The standard of review
 Dunsmuir v. New Brunswick,  1 S.C.R. 190 at para. 62 established a process for determining the standard of review: “[f]irst, courts ascertain whether the jurisprudence has already determined in a satisfactory manner the degree of deference to be accorded with regard to a particular category of question”.
 The Federal Court of Appeal has determined in Telfer v. Canada (Revenue Agency), 2009 FCA 23,  F.C.J. No. 71 at paras. 24 to 27, and confirmed again in Slau Ltd. v. Canada (Revenue Agency), 2009 FCA 270,  F.C.J. No. 1194 at para. 27 citing Telfer, that the correct standard of review of a discretionary decision of the Minister pursuant to subsection 220(3.1) of the Act is reasonableness. In Telfer at para. 24-25:
24 Unreasonableness is the standard of review normally applicable to the exercise of discretion: Dunsmuir v. New Brunswick,  1 S.C.R. 190, 2008 SCC 9, at para. 51 ("Dunsmuir"). Indeed, this Court had previously held in Lanno v. Canada (Customs and Revenue Agency), 2005 DTC 5245, 2005 FCA 153, that unreasonableness simpliciter (one of the two deferential standards then applied by the courts) was the standard of review applicable to a decision made under subsection 220(3.1).
25 When reviewing for unreasonableness, a court must examine the decision-making process (including the reasons given for the decision), in order to ensure that it contains a rational "justification" for the decision, and is transparent and intelligible. In addition, a reviewing court must determine whether the decision itself falls "within a range of possible, acceptable outcomes which are defensible in respect of the facts and the law": Dunsmuir at para. 47.
 However Telfer and Slau did not address the applicable standard of review in such circumstances where, as is the case here, the Minister is alleged to have committed an error of law by misinterpreting subsection 220(3.1) of the Act in refusing to consider any taxpayer fairness relief in regard to the gross negligence penalties. In Telfer at para. 28, the Federal Court of Appeal appeared to indicate that in such circumstances the standard of review may be different.
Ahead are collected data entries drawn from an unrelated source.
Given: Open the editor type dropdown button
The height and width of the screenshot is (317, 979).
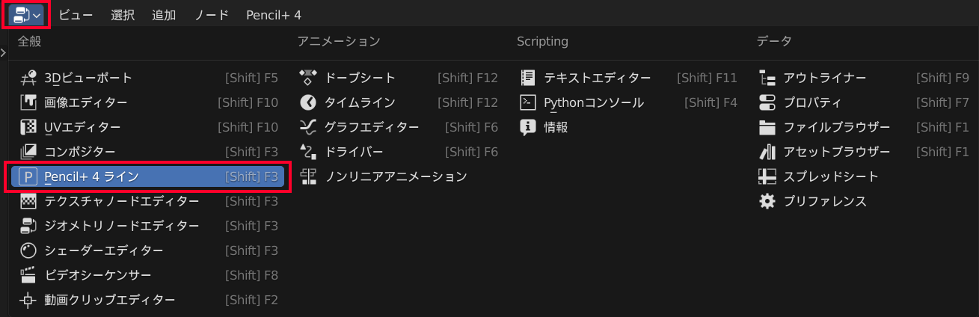Looking at the screenshot, I should 25,15.
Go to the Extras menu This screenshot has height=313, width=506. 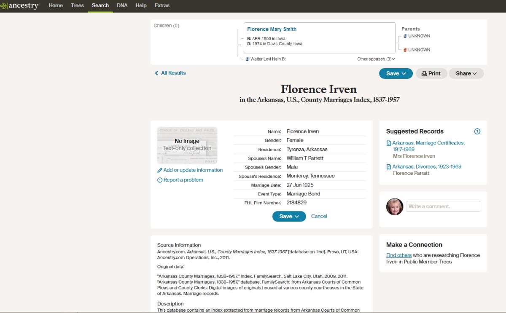coord(162,5)
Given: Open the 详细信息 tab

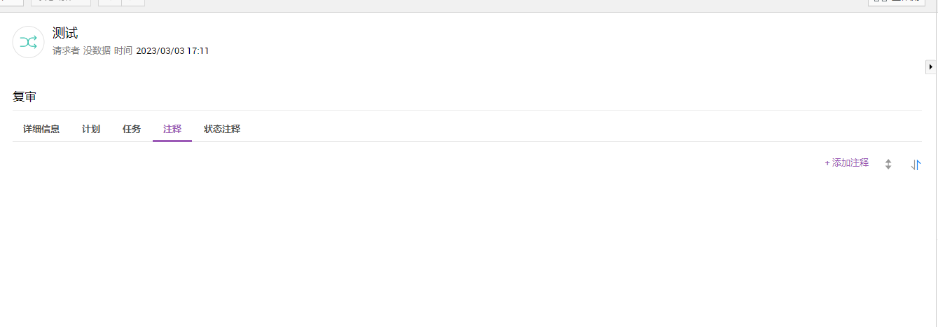Looking at the screenshot, I should (41, 130).

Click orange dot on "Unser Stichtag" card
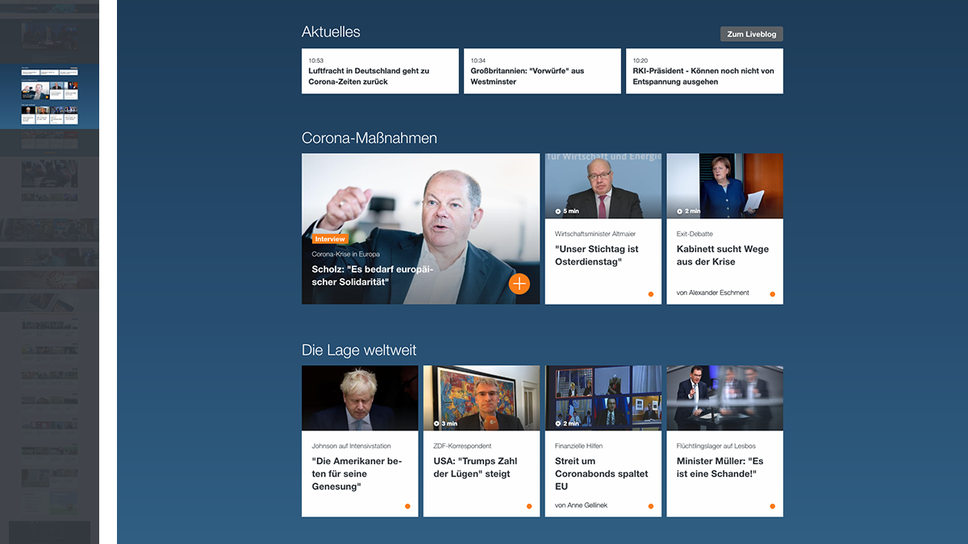point(651,294)
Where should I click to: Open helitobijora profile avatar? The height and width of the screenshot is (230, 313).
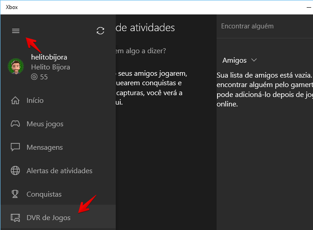[16, 66]
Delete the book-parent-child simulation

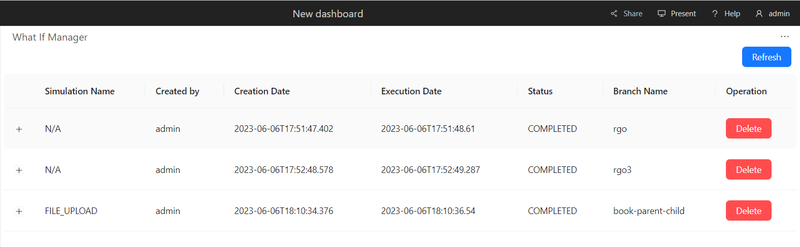(748, 210)
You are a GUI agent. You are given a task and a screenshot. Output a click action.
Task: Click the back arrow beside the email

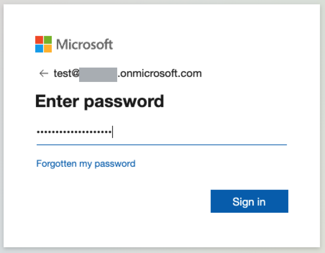click(x=44, y=74)
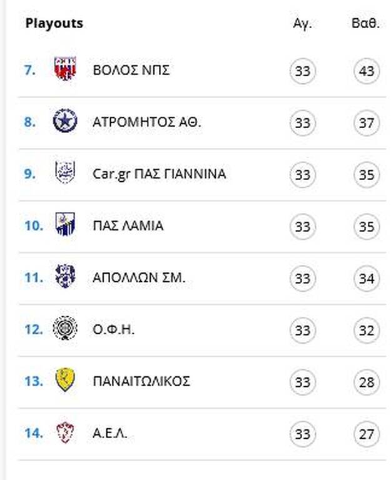Select the ΑΠΟΛΛΩΝ ΣΜ. team name
Viewport: 391px width, 480px height.
coord(139,278)
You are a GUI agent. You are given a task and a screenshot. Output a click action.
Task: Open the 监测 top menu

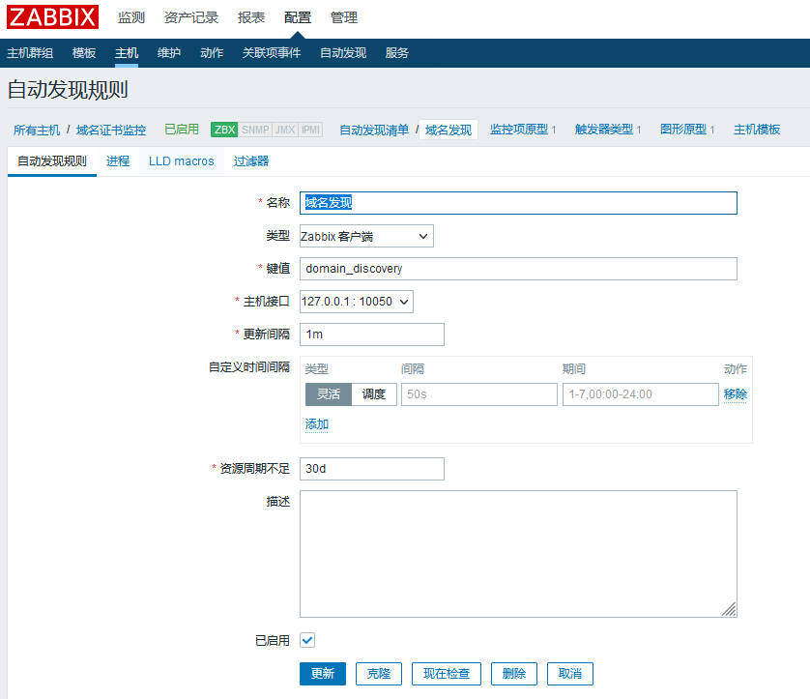[x=131, y=17]
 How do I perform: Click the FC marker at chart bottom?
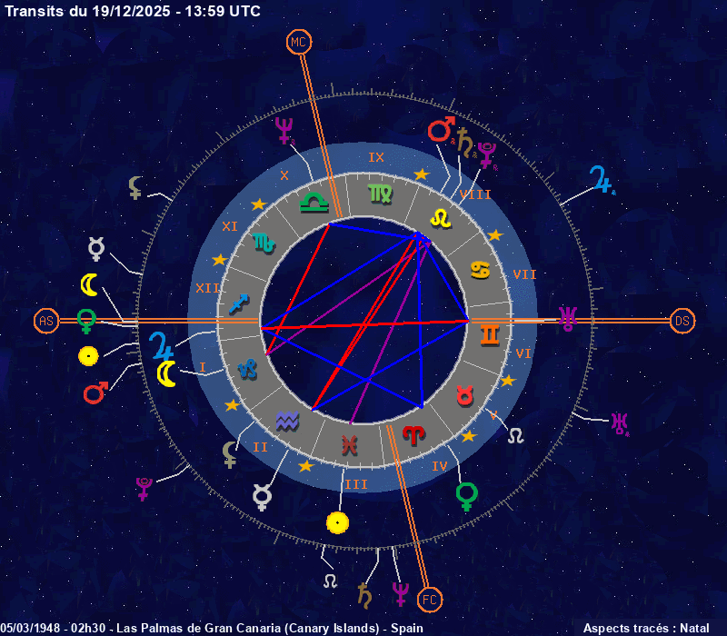(x=431, y=599)
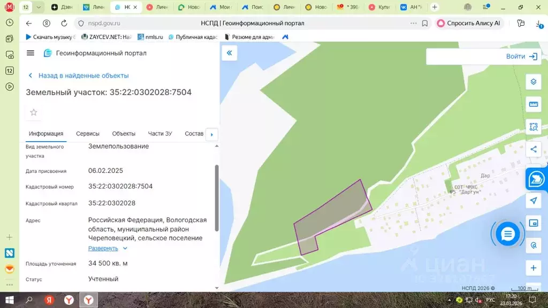
Task: Activate the area selection search tool
Action: pyautogui.click(x=533, y=127)

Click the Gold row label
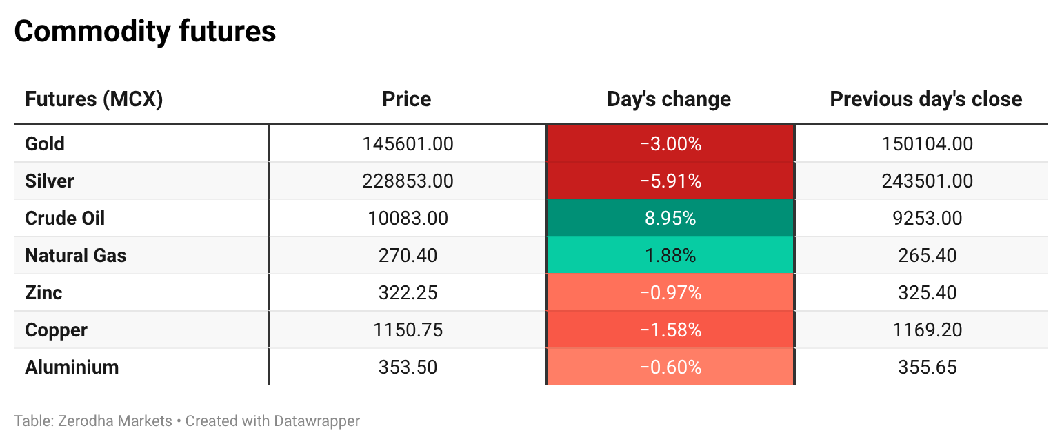click(x=45, y=144)
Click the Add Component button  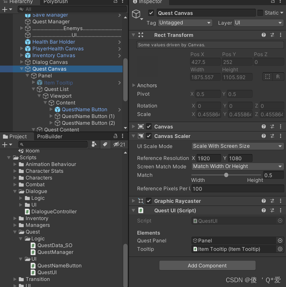point(207,265)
 As noted in Dunsmuir v. New Brunswick, supra at para. 50, “[a]s important as it is that courts have a proper understanding of reasonableness review as a deferential standard, it is also without question that the standard of correctness must be maintained in respect of jurisdictional and some other questions of law”. Moreover at para. 59 of Dunsmuir, the Supreme Court of Canada specified that “[t]he tribunal must interpret the grant of authority correctly or its action will be found to be ultra vires or to constitute a wrongful decline of jurisdiction” citing from D. J. M. Brown and J. M. Evans, Judicial Review of Administrative Action in Canada. Toronto: Canvasback, 1998 (loose-leaf updated July 2007) at pp. 14-3 to 14-6.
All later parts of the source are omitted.